● **Assignment**
What is needed is the number of lines below that contain the string "info", with no other text.

☆ ☆ ☆ ☆ ☆ ☆ ☆

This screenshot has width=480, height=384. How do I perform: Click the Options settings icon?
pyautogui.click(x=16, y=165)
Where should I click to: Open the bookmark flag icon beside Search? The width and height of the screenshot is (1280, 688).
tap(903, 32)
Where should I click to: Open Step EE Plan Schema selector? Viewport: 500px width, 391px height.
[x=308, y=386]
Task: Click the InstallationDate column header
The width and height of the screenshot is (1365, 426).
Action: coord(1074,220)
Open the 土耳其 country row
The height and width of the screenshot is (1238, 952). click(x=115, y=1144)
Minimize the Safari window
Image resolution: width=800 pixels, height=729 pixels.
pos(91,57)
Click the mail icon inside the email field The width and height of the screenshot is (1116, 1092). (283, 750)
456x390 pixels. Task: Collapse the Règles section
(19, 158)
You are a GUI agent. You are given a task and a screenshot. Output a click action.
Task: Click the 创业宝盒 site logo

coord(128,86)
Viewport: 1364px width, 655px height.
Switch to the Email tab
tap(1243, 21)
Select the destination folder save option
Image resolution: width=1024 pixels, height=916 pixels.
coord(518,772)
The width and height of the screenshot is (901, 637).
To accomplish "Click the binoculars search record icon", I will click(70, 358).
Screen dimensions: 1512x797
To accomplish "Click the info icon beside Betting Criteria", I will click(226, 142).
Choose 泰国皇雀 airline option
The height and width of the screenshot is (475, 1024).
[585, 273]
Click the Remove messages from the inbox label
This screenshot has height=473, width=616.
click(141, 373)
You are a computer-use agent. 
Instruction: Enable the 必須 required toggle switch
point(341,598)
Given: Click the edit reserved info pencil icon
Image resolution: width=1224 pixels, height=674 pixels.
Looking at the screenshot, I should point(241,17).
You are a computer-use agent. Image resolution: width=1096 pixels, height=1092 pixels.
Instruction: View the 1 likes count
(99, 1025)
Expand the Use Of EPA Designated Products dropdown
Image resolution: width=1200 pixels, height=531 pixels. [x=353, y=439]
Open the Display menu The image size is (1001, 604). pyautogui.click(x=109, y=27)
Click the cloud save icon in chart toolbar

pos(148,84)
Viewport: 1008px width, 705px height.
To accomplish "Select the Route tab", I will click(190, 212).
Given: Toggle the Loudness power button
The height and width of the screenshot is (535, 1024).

☆ ☆ ☆ ☆ ☆ ☆ ☆

● **The completed task**
2